St. Michael's (Anglican) Cathedral, Coventry. |
On the doors of England’s Coventry Cathedral, I am told, there is a sign or poster that reads:
“We extend a special welcome to those who are single, married, divorced, widowed, straight, gay, confused, well-heeled, or down at heel. We especially welcome wailing babies and excited toddlers.
“We welcome you whether you can sing like Pavarotti or just growl quietly to yourself. You’re welcome here if you’re ‘just browsing,’ just woken up, or just got out of prison. We don’t care if you’re more Christian than the Archbishop of Canterbury, or haven’t been to church since Christmas ten years ago.
“We extend a special welcome to those who are over 60 but not grown up yet, and to teenagers who are growing up too fast. We welcome keep-fit mums, football dads, starving artists, tree-huggers, latte-sippers, vegetarians, and junk-food eaters. We welcome those who are in recovery or still addicted. We welcome you if you’re having problems, are down in the dumps, or don’t like ‘organized religion.’
“We offer a welcome to those who think the earth is flat, work too hard, don’t work, can’t spell, or are here because granny is visiting and wanted to come to the Cathedral.
“We welcome those who are inked, pierced, both, or neither. We offer a special welcome to those who could use a prayer right now, had religion shoved down their throat as kids, or got lost on the ring road and wound up here by mistake. We welcome pilgrims, tourists, seekers, doubters -- and you!”
This represents the common modern sentiment: that the Church is for everyone.
Yet this is actually not the Gospel message. It is not what Jesus said. He divided mankind into sheep and goats, or wheat and chaff, and welcomed only the sheep. The rest, he said, quite literally, could go to Hell. He defined his flock in the Beatitudes, as “the little people,” the burdened, the suffering, and followed this up with an equally clear definition of those he did not want: the scribes and Pharisees. When some of them came to see John baptize, arguably the first Christian service, John basically told them to get lost: “You bunch of snakes! Who warned you to run from the coming judgment?”
Who were the scribes and Pharisees? Most literally, the intelligentsia, the educated professional class: the lawyers, journalists, accountants, teachers, professors, ministers.
It is perhaps worth noting here that, contrary to Marxist theory, this professional class, this clerisy, has always been the ruling class.

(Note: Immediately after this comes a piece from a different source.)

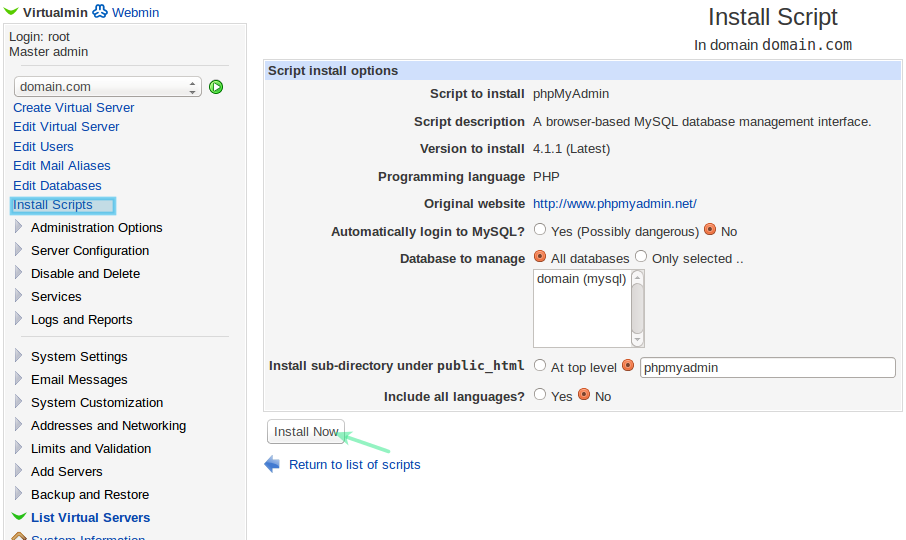Choose the Only selected databases option
Screen dimensions: 906x540
[x=641, y=257]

And the priests? That’s not clear. Properly, the priests of that day were the Sadducees. While Jesus’s relations with them were also difficult, he did not single them out in the same way. The phrase was “Pharisees,” or “scribes and Pharisees.” He might have added Sadducees, and generally did not. Whether or not the Sadducees of Judea can be equated with the Christian priesthood, they were not so condemned.
Instead, it was the professional “clerisy.”

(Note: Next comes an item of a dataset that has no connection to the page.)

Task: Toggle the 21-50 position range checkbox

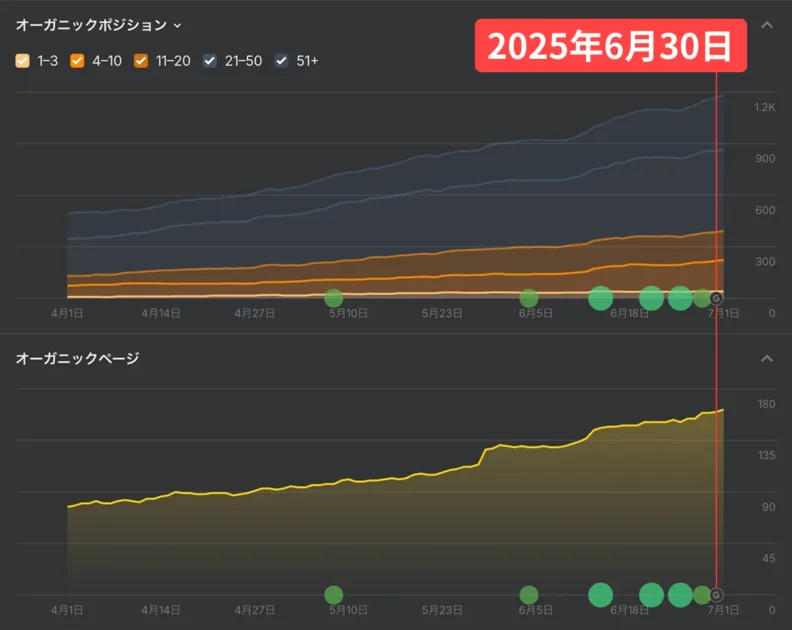Action: pos(209,61)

I think we can also assume Jesus’s condemnation did not apply to an entire class as class; that would be arbitrary. There are some good Pharisees in the Bible. Some think St. Paul was a Pharisee in this sense. What Jesus was condemning seems rather to have been the pervasive attitude among such ruling groups that they are better than the “little people,” the laity, the Trump voters and the rednecks, the ordinary folks, and had the moral authority to tell them what to do: the self-righteous. “Pharisee” means literally “set apart, separated.” More or less, “elite.” This attitude no doubt is concentrated in the professional classes, but narcissism of a similar sort can of course appear elsewhere.
My portside buddy Xerxes proposes his own list of undesirables who should not be allowed in the cathedral--not, at least, without changing their views: “racists, misogynists, white supremacists, anti-gays, anti-Muslims, anti-immigrants.”

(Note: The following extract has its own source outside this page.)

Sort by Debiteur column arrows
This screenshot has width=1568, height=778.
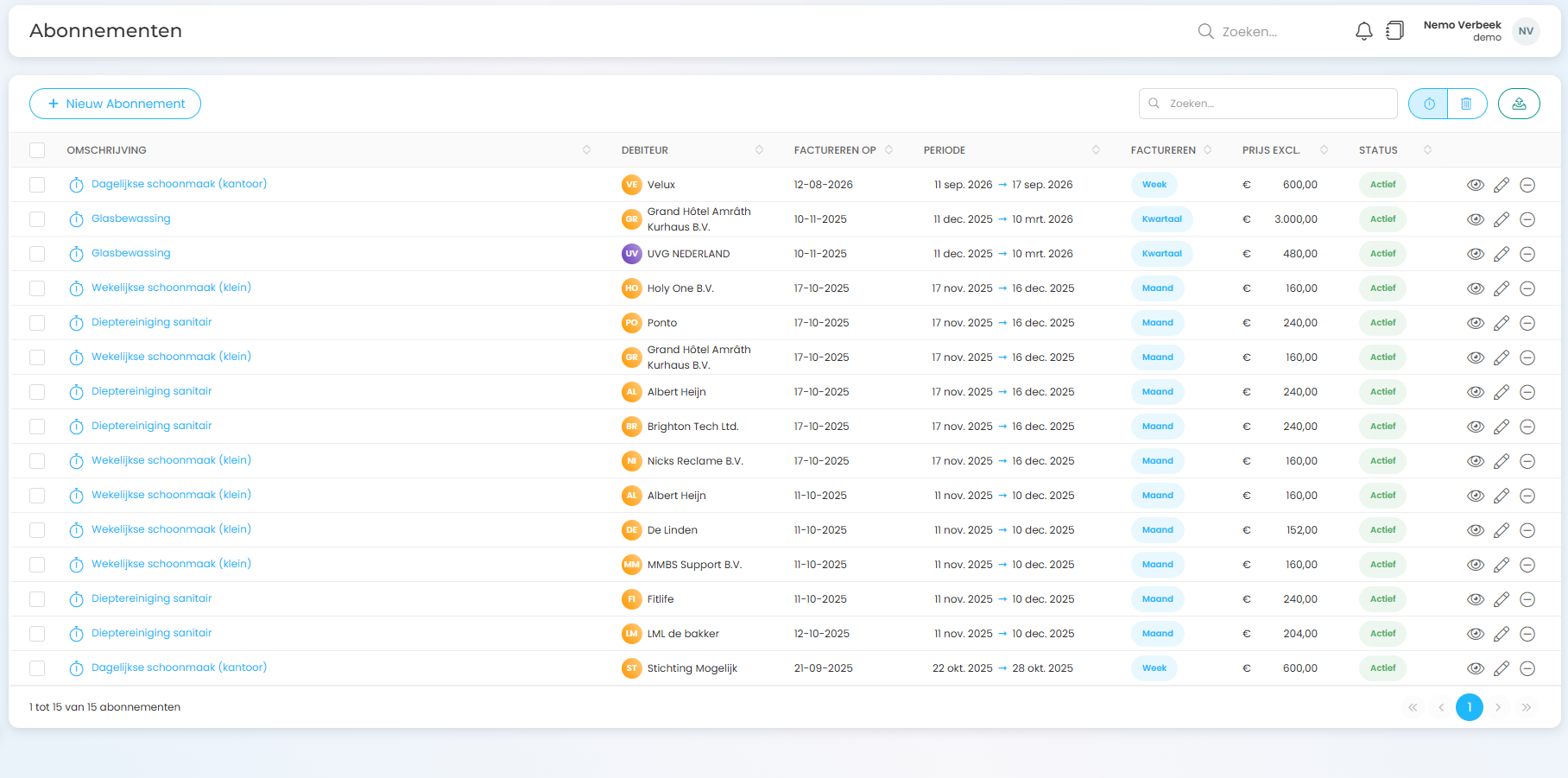point(759,150)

All of these things are indeed no doubt sinful, gravely sinful if indulged in with full understanding, since they violate human equality, and so the Golden Rule. But they are not the sins Jesus considered deal-breakers. Sin per se is after all no reason to bar anyone from the church. As Jesus said, he came for sinners, not the righteous.
And from either a Christian or human rights perspective, Xerxes’s list is incomplete. It condemns misogynists, but not misandrists; white supremacists, but not black supremacists, brown supremacists, Amerindian supremacists, or Asian supremacists. Anti-gays, but not anti-heterosexuals. Anti-Muslims, but not Muslims who might be anti-Christian, anti-Hindu, or antisemitic. Anti-immigrants, but not “anti-natives” who condemn or scorn their host culture.
Instead of opposing discrimination, this list, and any similar list, is discriminating.
And looks very much like the sort of list the Pharisees might impose on the great unwashed. Hypocritically; or as we more commonly call it nowadays, as “virtue signaling.”